Training reacts to signal files dropped in the run directory (also exposed as buttons in the UI):
| Signal | Effect |
|---|---|
save / save_quit |
Checkpoint now (and exit). |
export_model / export_model_quit |
Export inference weights now (and exit). |
preview_now |
Render the configured preview prompts on the next step. |
continue / quit |
Resume after an export-wait pause / exit without saving. |
Details and the full list: signal files.
- User guide — Training each model, dataset config and prep, optimizers, previews, checkpoints, signal files, the CLI, and the web UI. Start at the docs index.
- Developer guide — Architecture, the model pipeline contract, adding optimizers/schedulers, networks/adapters, VRAM optimization, and testing.
- Implementation backlog — Planned / deferred work.

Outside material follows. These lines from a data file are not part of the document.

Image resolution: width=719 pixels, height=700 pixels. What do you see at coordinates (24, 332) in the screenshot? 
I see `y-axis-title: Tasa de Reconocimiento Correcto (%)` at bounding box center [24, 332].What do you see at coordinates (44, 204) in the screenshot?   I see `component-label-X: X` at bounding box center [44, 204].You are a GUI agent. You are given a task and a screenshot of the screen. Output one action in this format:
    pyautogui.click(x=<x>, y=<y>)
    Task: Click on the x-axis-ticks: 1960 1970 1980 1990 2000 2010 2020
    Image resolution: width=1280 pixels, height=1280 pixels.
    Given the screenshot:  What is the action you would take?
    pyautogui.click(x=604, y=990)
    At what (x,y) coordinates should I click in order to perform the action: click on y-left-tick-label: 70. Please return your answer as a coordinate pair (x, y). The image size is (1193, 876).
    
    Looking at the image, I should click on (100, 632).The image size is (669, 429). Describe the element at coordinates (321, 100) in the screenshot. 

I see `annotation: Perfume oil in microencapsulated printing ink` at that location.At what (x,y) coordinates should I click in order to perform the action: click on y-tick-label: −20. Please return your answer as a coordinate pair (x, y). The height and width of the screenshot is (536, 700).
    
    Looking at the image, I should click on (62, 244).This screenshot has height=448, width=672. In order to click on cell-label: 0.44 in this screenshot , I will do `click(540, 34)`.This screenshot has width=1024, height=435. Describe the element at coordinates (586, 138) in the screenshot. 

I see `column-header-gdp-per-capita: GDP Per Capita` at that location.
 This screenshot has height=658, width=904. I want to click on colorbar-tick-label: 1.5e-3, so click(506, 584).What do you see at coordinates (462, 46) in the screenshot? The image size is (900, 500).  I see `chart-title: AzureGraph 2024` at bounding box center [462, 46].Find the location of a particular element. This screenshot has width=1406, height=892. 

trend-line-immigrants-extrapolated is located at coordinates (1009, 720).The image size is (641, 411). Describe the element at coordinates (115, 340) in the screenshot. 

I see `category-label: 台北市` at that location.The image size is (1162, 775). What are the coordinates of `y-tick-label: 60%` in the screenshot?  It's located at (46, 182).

Rengu Flow is a preliminary release under active development; treat config keys and CLI flags as subject to change between versions. A few specific notes:
- Linux / WSL2 only. Native Windows is not supported. On WSL2, do not set
PYTORCH_CUDA_ALLOC_CONF = "expandable_segments:True"— Rengu Flow detects WSL and applies safe defaults automatically (see the CLI guide). - Built-in models are SDXL and Cosmos Predict2 / Anima. Other architectures (e.g. Flux) are not yet registered — see backlog.
- Cosmos
load_and_fuse_adapteris intentionally unsupported; load adapter weights instead.
Rengu Flow incorporates and adapts work from several projects. See THIRD_PARTY_NOTICES.md for full notices and licenses:
- diffusion-pipe (GPL-3.0) — design and portions of the training flow; vendored optimizers under
rengu_flow/vendor/diffusion_pipe_optimizers/. - NVIDIA Cosmos Predict2 (Apache-2.0) — DiT and LLM-adapter modeling code.
- Alibaba Wan VAE — used by the Cosmos pipeline.
- AI Toolkit / Ostris (MIT) — the Automagic optimizer.
Rengu Flow is distributed under the GNU General Public License v3.0 or later (LICENSE). See THIRD_PARTY_NOTICES.md for incorporated components and their licenses.